◆ Records from a data collection:
◆ ◆ ◆ ◆ ◆

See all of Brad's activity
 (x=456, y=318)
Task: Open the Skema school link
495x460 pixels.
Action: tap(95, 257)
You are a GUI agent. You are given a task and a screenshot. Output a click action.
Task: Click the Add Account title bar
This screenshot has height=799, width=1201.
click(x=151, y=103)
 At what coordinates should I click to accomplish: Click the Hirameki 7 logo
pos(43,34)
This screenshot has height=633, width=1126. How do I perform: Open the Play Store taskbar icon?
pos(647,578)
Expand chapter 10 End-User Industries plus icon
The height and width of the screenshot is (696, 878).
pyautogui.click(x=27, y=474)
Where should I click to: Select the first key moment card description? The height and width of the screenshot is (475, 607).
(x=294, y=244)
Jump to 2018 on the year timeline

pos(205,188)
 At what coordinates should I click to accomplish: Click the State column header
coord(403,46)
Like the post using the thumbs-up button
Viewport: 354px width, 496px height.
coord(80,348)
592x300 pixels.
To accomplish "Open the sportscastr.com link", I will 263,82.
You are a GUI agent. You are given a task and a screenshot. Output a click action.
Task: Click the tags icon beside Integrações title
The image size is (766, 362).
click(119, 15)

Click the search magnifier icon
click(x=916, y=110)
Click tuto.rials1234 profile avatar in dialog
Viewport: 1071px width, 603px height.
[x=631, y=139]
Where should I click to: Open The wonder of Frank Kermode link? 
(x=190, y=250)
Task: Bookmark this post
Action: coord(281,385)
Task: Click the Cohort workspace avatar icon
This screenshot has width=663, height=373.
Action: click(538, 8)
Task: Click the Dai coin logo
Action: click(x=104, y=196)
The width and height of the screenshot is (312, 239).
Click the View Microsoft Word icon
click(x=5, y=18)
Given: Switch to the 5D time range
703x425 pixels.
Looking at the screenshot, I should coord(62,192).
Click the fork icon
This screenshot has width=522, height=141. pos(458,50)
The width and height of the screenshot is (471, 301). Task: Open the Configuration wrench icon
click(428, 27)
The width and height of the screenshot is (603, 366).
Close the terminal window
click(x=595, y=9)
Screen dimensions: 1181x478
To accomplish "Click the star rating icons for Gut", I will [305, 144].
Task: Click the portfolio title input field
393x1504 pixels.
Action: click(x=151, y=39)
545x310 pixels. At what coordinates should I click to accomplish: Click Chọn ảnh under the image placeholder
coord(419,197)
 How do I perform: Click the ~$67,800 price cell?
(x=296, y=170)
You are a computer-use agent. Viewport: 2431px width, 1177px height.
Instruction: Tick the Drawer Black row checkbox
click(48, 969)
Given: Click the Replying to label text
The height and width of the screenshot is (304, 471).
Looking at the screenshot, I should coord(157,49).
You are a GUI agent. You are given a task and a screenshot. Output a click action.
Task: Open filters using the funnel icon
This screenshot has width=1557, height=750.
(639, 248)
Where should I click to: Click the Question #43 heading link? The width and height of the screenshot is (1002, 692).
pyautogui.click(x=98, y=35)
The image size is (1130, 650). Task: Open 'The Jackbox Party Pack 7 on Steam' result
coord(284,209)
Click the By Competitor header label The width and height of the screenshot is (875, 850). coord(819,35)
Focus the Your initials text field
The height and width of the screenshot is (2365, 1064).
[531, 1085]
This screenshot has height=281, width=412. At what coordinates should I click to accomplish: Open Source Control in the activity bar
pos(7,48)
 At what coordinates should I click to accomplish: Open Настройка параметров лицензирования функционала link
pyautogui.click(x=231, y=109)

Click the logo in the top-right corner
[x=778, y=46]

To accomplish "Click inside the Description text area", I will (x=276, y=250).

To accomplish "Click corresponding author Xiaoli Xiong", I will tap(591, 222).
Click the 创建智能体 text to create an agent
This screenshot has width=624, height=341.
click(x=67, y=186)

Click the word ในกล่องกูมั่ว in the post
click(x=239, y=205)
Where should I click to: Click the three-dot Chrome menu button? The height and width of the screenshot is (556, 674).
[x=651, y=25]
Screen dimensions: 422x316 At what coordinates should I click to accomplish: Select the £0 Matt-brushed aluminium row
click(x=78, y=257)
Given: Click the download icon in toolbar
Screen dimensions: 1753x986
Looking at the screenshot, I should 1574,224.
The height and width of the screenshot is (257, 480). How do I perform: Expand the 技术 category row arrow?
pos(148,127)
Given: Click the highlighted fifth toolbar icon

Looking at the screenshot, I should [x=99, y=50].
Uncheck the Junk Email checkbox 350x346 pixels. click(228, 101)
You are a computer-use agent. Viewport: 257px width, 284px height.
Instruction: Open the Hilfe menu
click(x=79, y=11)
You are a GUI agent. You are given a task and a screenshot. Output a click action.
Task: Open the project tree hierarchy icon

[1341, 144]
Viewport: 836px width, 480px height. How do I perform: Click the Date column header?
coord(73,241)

◆ ◆ ◆ ◆ ◆

◆ TASK OBJECTIVE: Reproduce all of the records above line for line, with no changes.

◆ EXERCISE RESULT:
See all of Brad's activity
 (x=456, y=318)
Task: Open the Skema school link
495x460 pixels.
Action: tap(95, 257)
You are a GUI agent. You are given a task and a screenshot. Output a click action.
Task: Click the Add Account title bar
This screenshot has height=799, width=1201.
click(x=151, y=103)
 At what coordinates should I click to accomplish: Click the Hirameki 7 logo
pos(43,34)
This screenshot has height=633, width=1126. How do I perform: Open the Play Store taskbar icon?
pos(647,578)
Expand chapter 10 End-User Industries plus icon
The height and width of the screenshot is (696, 878).
pyautogui.click(x=27, y=474)
Where should I click to: Select the first key moment card description? The height and width of the screenshot is (475, 607).
(x=294, y=244)
Jump to 2018 on the year timeline

pos(205,188)
 At what coordinates should I click to accomplish: Click the State column header
coord(403,46)
Like the post using the thumbs-up button
Viewport: 354px width, 496px height.
coord(80,348)
592x300 pixels.
To accomplish "Open the sportscastr.com link", I will 263,82.
You are a GUI agent. You are given a task and a screenshot. Output a click action.
Task: Click the tags icon beside Integrações title
The image size is (766, 362).
click(119, 15)

Click the search magnifier icon
click(x=916, y=110)
Click tuto.rials1234 profile avatar in dialog
Viewport: 1071px width, 603px height.
[x=631, y=139]
Where should I click to: Open The wonder of Frank Kermode link? 
(x=190, y=250)
Task: Bookmark this post
Action: coord(281,385)
Task: Click the Cohort workspace avatar icon
This screenshot has width=663, height=373.
Action: click(538, 8)
Task: Click the Dai coin logo
Action: click(x=104, y=196)
The width and height of the screenshot is (312, 239).
Click the View Microsoft Word icon
click(x=5, y=18)
Given: Switch to the 5D time range
703x425 pixels.
Looking at the screenshot, I should coord(62,192).
Click the fork icon
This screenshot has width=522, height=141. pos(458,50)
The width and height of the screenshot is (471, 301). Task: Open the Configuration wrench icon
click(428, 27)
The width and height of the screenshot is (603, 366).
Close the terminal window
click(x=595, y=9)
Screen dimensions: 1181x478
To accomplish "Click the star rating icons for Gut", I will [305, 144].
Task: Click the portfolio title input field
393x1504 pixels.
Action: click(x=151, y=39)
545x310 pixels. At what coordinates should I click to accomplish: Click Chọn ảnh under the image placeholder
coord(419,197)
 How do I perform: Click the ~$67,800 price cell?
(x=296, y=170)
You are a computer-use agent. Viewport: 2431px width, 1177px height.
Instruction: Tick the Drawer Black row checkbox
click(48, 969)
Given: Click the Replying to label text
The height and width of the screenshot is (304, 471).
Looking at the screenshot, I should coord(157,49).
You are a GUI agent. You are given a task and a screenshot. Output a click action.
Task: Open filters using the funnel icon
This screenshot has width=1557, height=750.
(639, 248)
Where should I click to: Click the Question #43 heading link? The width and height of the screenshot is (1002, 692).
pyautogui.click(x=98, y=35)
The image size is (1130, 650). Task: Open 'The Jackbox Party Pack 7 on Steam' result
coord(284,209)
Click the By Competitor header label The width and height of the screenshot is (875, 850). coord(819,35)
Focus the Your initials text field
The height and width of the screenshot is (2365, 1064).
[531, 1085]
This screenshot has height=281, width=412. At what coordinates should I click to accomplish: Open Source Control in the activity bar
pos(7,48)
 At what coordinates should I click to accomplish: Open Настройка параметров лицензирования функционала link
pyautogui.click(x=231, y=109)

Click the logo in the top-right corner
[x=778, y=46]

To accomplish "Click inside the Description text area", I will (x=276, y=250).

To accomplish "Click corresponding author Xiaoli Xiong", I will tap(591, 222).
Click the 创建智能体 text to create an agent
This screenshot has width=624, height=341.
click(x=67, y=186)

Click the word ในกล่องกูมั่ว in the post
click(x=239, y=205)
Where should I click to: Click the three-dot Chrome menu button? The height and width of the screenshot is (556, 674).
[x=651, y=25]
Screen dimensions: 422x316 At what coordinates should I click to accomplish: Select the £0 Matt-brushed aluminium row
click(x=78, y=257)
Given: Click the download icon in toolbar
Screen dimensions: 1753x986
Looking at the screenshot, I should 1574,224.
The height and width of the screenshot is (257, 480). How do I perform: Expand the 技术 category row arrow?
pos(148,127)
Given: Click the highlighted fifth toolbar icon

Looking at the screenshot, I should [x=99, y=50].
Uncheck the Junk Email checkbox 350x346 pixels. click(228, 101)
You are a computer-use agent. Viewport: 257px width, 284px height.
Instruction: Open the Hilfe menu
click(x=79, y=11)
You are a GUI agent. You are given a task and a screenshot. Output a click action.
Task: Open the project tree hierarchy icon

[1341, 144]
Viewport: 836px width, 480px height. How do I perform: Click the Date column header?
coord(73,241)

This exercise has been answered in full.